The group is likely to include representatives from the ACLU, the NAACP, law enforcement, the coroner's office, as well as citizens drawn from the public.

Among the likely areas the group will examine is how inquest hearing masters are selected, whether the family of the person slain by police should have an advocate at the hearing and whether the state attorney general's office rather than the county district attorney's office should present the cases to jurors, Quillin said.

At the end of its work in a few months, the group could help draft a new ordinance to present to commissioners for adoption.

Commissioner Lynette Boggs McDonald said the review group should determine if the 30-year-old process is "still applicable and relevant to today's Las Vegas."

"This is a very serious issue," Boggs McDonald said, "and time is of the essence."

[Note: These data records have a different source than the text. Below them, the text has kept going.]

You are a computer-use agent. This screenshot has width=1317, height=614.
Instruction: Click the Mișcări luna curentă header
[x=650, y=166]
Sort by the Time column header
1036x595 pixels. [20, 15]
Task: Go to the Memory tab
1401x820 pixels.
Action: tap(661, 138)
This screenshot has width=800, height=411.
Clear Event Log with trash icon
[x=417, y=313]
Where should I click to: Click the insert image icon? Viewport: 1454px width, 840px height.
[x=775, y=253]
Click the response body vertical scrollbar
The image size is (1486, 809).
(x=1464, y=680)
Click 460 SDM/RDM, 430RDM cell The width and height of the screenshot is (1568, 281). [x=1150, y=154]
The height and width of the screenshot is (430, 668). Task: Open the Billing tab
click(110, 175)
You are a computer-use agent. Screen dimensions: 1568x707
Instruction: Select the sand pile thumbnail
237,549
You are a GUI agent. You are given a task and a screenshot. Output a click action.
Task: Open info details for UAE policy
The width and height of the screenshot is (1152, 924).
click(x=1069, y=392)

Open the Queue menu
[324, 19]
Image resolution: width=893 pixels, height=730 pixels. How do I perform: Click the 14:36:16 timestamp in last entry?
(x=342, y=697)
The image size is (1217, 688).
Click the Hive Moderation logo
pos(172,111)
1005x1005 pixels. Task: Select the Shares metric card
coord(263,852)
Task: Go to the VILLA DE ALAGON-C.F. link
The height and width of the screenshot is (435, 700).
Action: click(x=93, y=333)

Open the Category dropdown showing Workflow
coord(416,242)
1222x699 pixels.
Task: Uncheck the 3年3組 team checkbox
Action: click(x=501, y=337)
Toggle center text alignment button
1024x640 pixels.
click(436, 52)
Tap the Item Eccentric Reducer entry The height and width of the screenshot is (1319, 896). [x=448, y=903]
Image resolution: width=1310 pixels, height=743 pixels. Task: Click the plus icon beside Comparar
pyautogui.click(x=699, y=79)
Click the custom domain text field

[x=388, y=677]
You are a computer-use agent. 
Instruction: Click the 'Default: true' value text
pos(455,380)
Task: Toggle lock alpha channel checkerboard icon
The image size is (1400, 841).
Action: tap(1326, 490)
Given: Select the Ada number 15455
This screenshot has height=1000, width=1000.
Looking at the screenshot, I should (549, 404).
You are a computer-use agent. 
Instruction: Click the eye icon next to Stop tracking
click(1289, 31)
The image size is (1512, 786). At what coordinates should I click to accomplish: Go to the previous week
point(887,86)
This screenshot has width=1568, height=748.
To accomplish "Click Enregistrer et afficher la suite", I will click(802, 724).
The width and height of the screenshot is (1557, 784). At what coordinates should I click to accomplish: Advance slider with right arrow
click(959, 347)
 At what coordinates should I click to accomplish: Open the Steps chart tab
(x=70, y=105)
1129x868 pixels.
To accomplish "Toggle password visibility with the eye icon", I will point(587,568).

The coroner's inquest is a public hearing to review all fatal shootings by police and all other in-custody deaths.

A jury listens to the nonadversarial hearing presented by the district attorney's office and rules whether a shooting or actions are justified, excusable or criminal.

While the ACLU has long questioned the propriety of the inquest system, other community groups and activists joined in the call to review the process last month after an unusually high number of officer-involved shootings.

Las Vegas police officers have fired at people 20 times this year, including one incident in which a juvenile murder suspect was fatally shot in the back while fleeing police in handcuffs.

An inquest jury found the two officers who shot 17-year-old Swuave Lopez were justified.